[ABOUT THIS EXERCISE] For this exercise, restate every line below word for word and drop the images.

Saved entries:
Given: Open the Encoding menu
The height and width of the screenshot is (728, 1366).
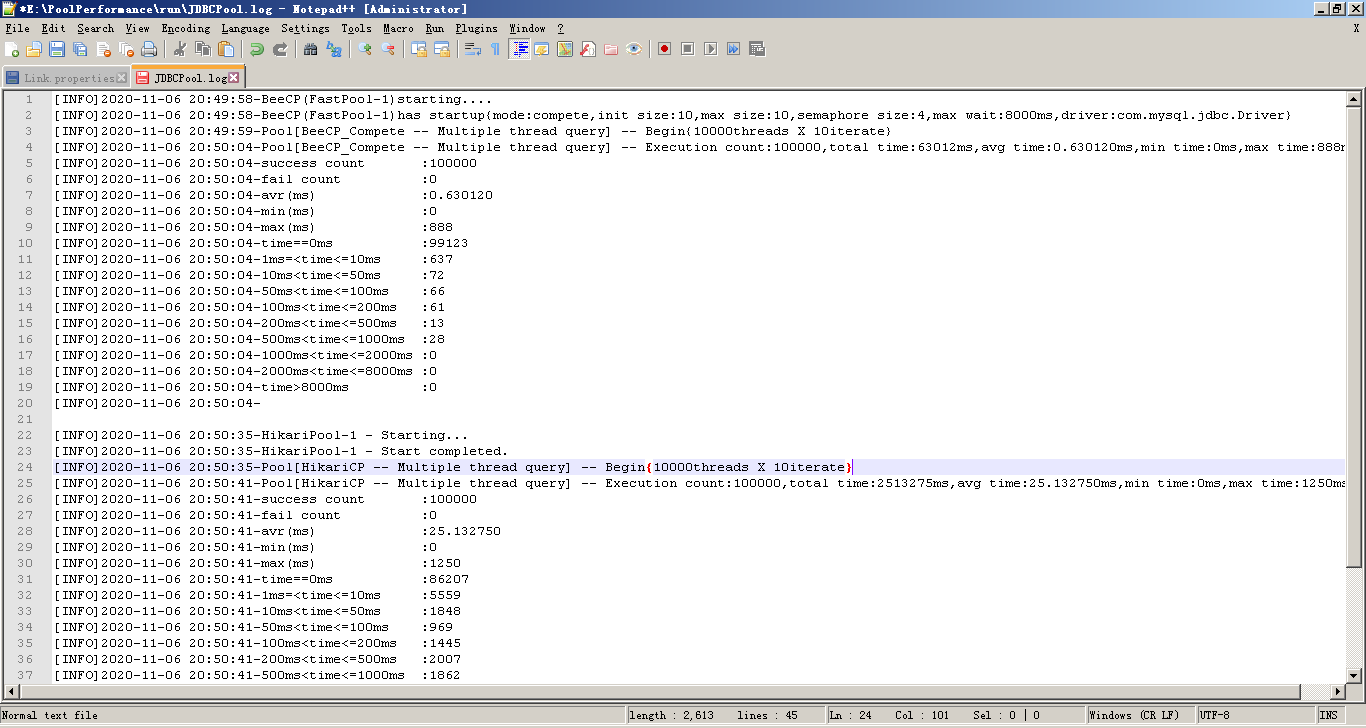Looking at the screenshot, I should coord(185,28).
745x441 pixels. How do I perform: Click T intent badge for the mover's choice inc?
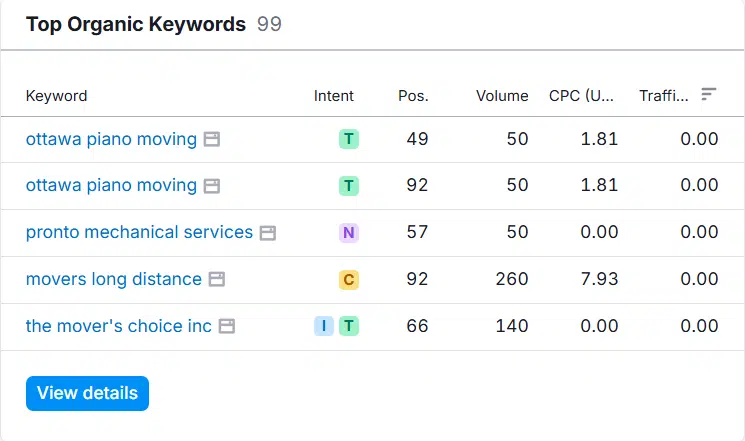point(348,326)
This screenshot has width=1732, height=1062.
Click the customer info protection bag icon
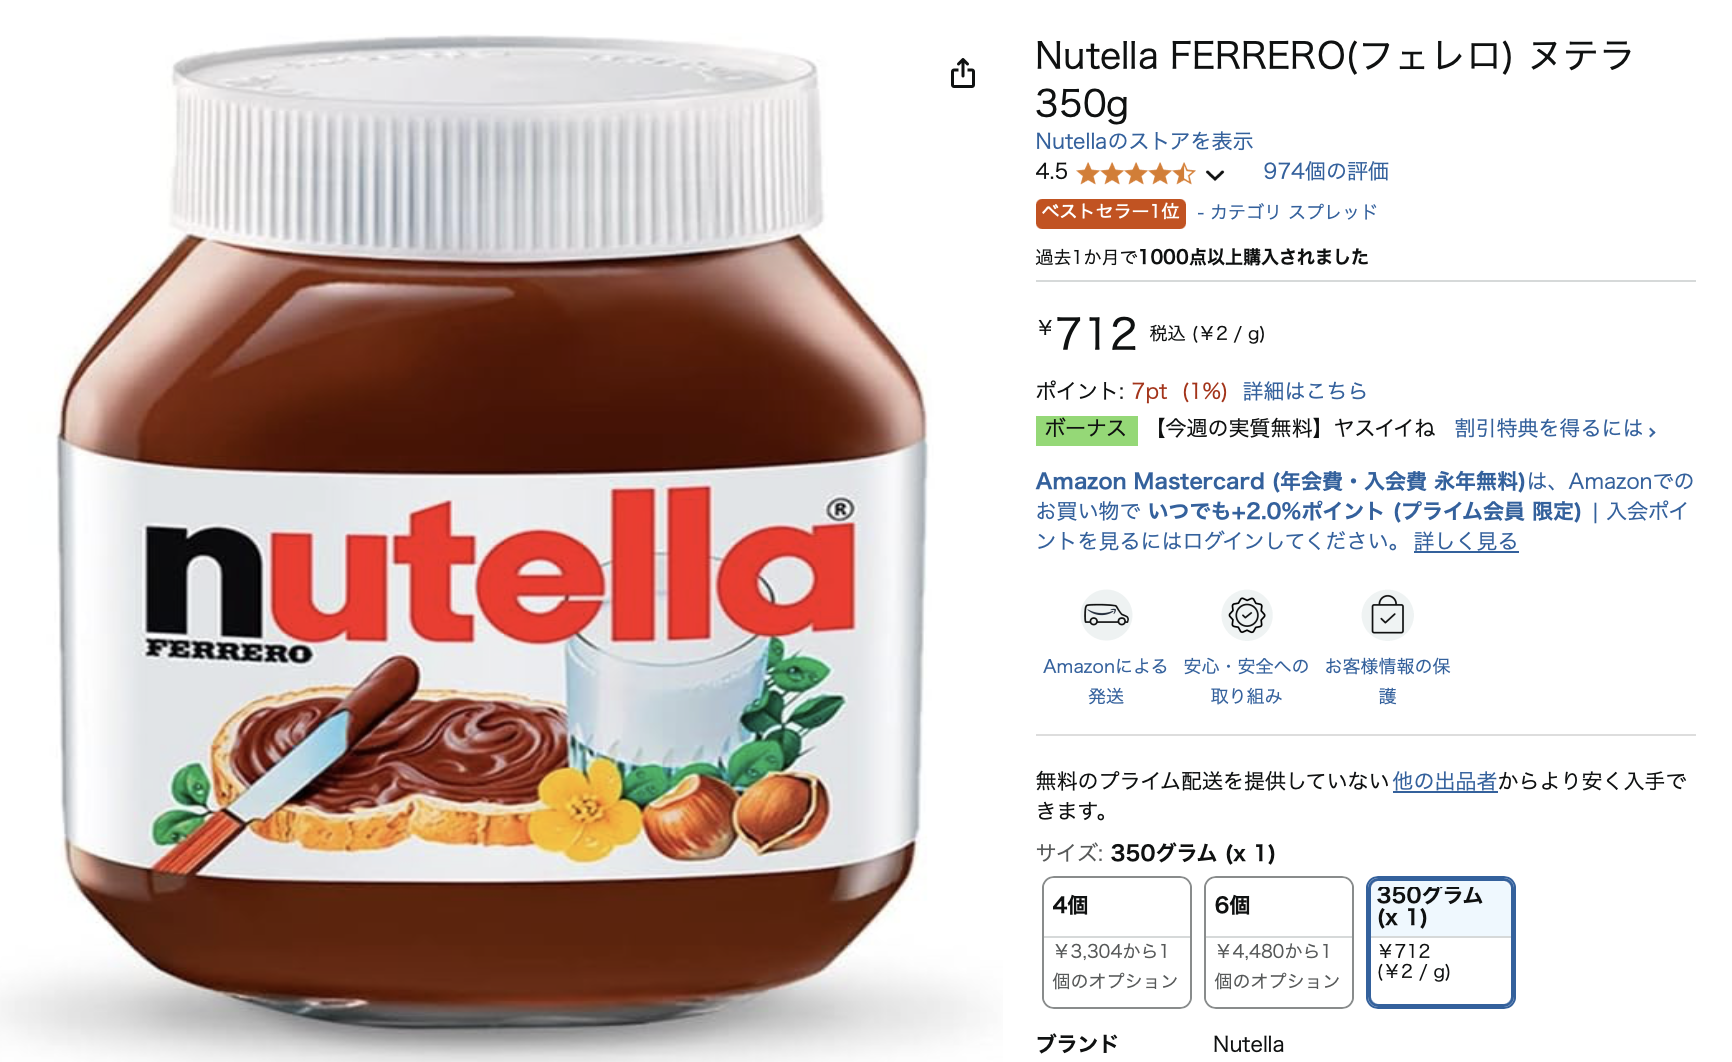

[RESPONSE AREA]
Given: Open the Encoding menu
The height and width of the screenshot is (728, 1366).
Looking at the screenshot, I should coord(185,28).
745x441 pixels. How do I perform: Click T intent badge for the mover's choice inc?
point(348,326)
This screenshot has width=1732, height=1062.
Click the customer info protection bag icon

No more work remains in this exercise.